### Data for this exercise ###

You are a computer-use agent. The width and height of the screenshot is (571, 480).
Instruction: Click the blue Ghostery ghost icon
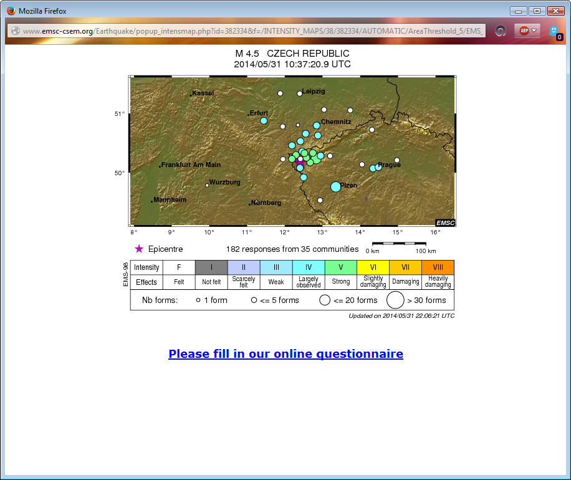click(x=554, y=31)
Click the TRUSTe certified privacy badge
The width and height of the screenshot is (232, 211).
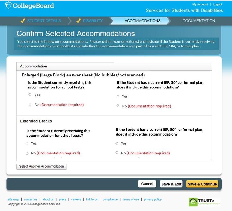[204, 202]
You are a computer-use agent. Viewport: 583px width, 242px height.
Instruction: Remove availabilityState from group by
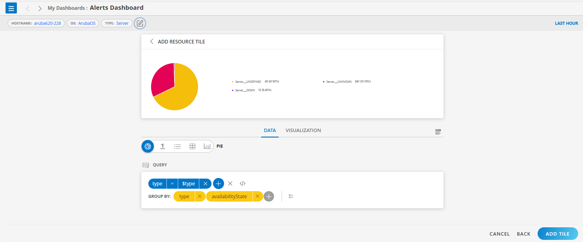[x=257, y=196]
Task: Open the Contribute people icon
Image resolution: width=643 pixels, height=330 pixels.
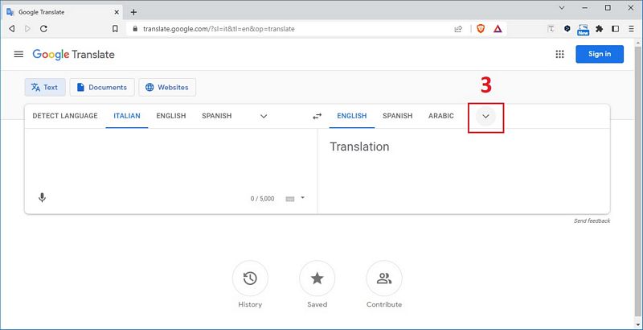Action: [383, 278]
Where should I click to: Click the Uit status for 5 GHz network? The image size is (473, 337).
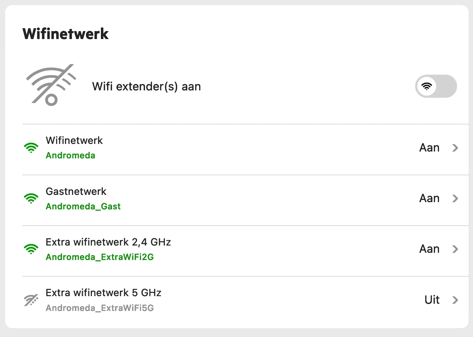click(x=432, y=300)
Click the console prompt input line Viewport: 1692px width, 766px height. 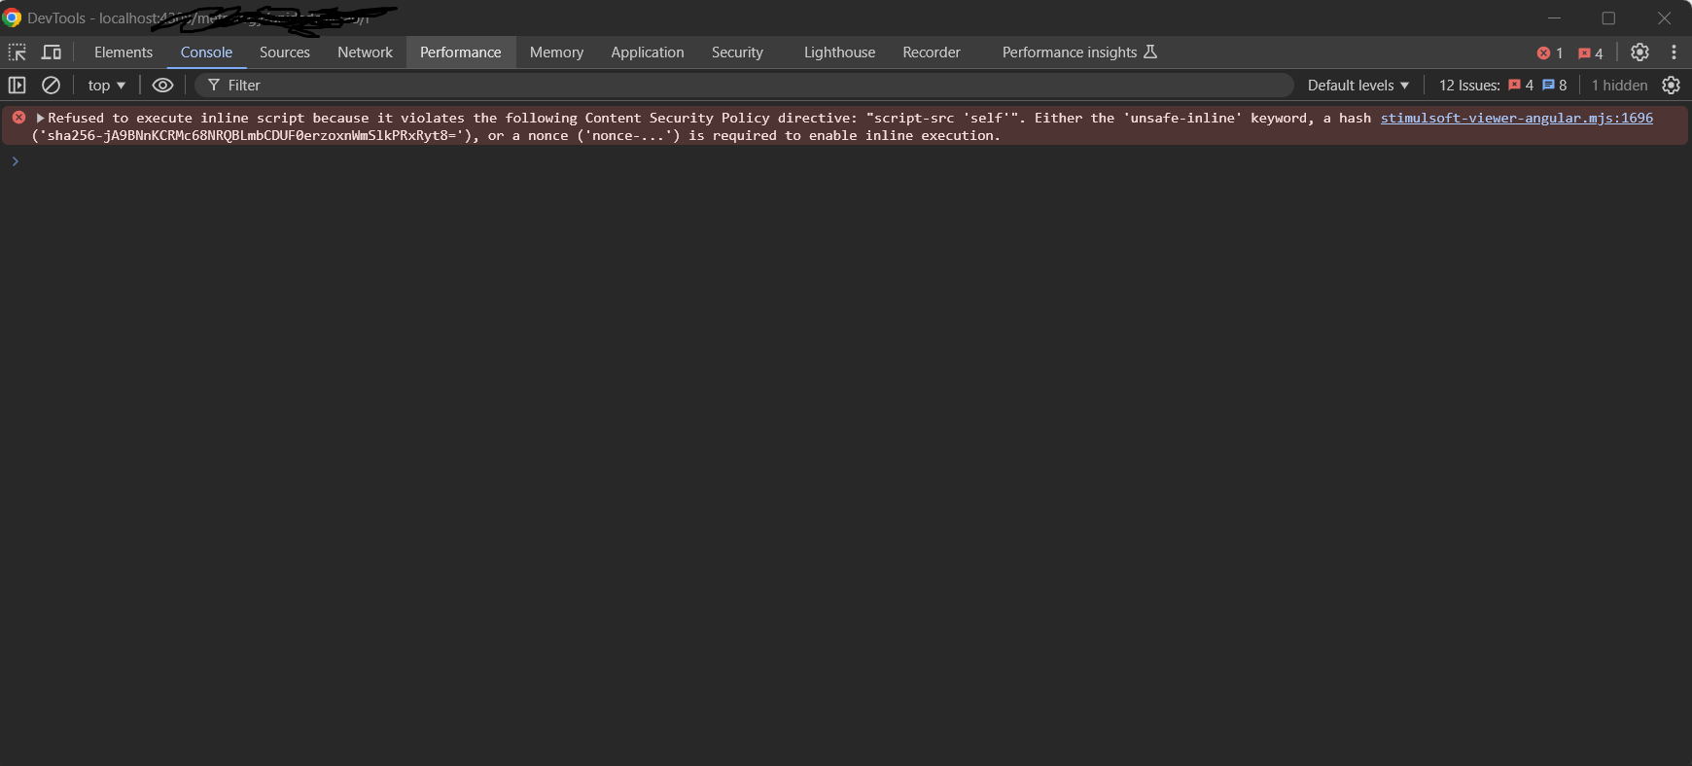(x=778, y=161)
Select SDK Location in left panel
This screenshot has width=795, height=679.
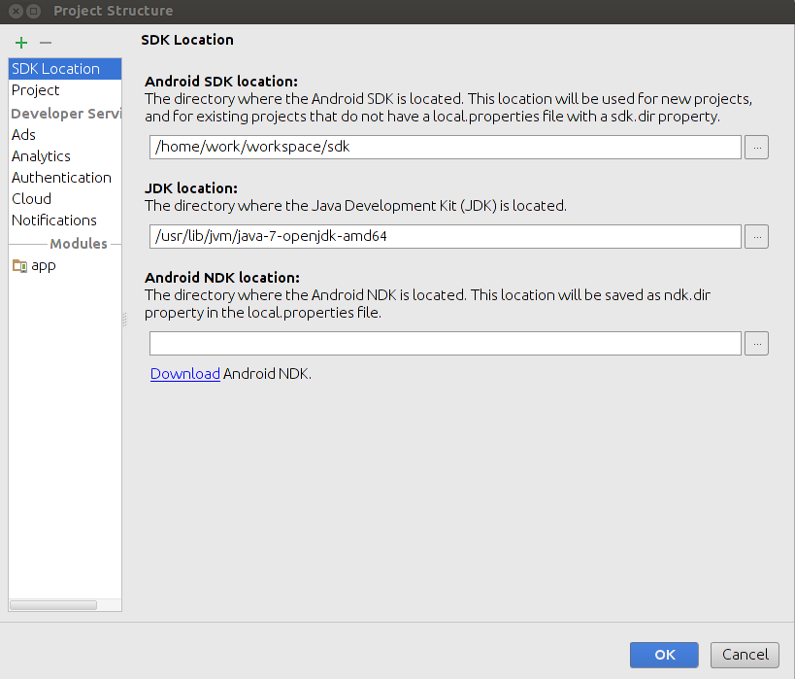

###

Task instructions: What is the number of lines in the entries above that hold the string "agent"? Please state that number alone.

Solved exercise: 2